> [WHAT YOU NEED TO DO]: Reproduce the following material word for word, keeping each line unchanged.

> [DATA SHOWN]:
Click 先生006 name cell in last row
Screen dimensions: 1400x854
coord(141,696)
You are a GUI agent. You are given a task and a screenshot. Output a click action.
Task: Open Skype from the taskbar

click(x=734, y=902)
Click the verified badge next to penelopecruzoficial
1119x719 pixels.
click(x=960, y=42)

> [SOLUTION TO THE PROBLEM]:
Click 先生006 name cell in last row
Screen dimensions: 1400x854
coord(141,696)
You are a GUI agent. You are given a task and a screenshot. Output a click action.
Task: Open Skype from the taskbar

click(x=734, y=902)
Click the verified badge next to penelopecruzoficial
1119x719 pixels.
click(x=960, y=42)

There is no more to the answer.